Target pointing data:
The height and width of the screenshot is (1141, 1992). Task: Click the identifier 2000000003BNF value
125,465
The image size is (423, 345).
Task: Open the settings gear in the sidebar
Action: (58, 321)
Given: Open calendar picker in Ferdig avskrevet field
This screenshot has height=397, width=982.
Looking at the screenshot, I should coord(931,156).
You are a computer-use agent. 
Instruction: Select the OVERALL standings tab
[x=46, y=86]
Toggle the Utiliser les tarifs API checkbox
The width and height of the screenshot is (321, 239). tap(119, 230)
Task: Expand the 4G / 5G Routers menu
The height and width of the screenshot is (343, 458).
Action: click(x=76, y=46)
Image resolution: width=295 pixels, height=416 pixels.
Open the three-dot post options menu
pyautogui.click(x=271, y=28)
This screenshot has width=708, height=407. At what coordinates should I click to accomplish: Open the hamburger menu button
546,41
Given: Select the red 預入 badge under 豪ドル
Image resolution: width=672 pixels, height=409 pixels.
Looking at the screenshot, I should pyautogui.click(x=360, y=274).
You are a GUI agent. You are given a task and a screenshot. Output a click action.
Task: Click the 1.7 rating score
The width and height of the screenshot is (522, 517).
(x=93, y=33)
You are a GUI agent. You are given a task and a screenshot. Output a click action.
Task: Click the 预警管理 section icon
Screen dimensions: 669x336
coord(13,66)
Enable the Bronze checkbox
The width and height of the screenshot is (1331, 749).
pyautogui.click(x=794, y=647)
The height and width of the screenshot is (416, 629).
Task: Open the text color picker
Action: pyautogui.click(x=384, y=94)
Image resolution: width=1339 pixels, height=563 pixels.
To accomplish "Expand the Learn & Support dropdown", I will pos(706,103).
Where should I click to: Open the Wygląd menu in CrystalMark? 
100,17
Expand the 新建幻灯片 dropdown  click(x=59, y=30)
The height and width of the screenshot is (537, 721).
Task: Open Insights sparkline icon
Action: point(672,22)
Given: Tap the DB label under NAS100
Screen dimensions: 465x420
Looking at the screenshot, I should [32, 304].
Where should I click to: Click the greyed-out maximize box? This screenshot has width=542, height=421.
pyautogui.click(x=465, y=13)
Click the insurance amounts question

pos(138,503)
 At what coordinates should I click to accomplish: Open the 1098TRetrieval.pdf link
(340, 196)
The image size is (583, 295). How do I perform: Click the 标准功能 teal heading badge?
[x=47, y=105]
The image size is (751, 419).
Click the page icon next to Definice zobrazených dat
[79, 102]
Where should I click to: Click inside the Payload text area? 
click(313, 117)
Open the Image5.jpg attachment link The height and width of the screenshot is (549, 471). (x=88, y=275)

# OBJECTIVE
Copy word for word the lines of the items from the very first one through the line containing "[x=46, y=86]", including both of those lines.

# THE COMPLETED TASK
The height and width of the screenshot is (1141, 1992). Task: Click the identifier 2000000003BNF value
125,465
The image size is (423, 345).
Task: Open the settings gear in the sidebar
Action: (58, 321)
Given: Open calendar picker in Ferdig avskrevet field
This screenshot has height=397, width=982.
Looking at the screenshot, I should coord(931,156).
You are a computer-use agent. 
Instruction: Select the OVERALL standings tab
[x=46, y=86]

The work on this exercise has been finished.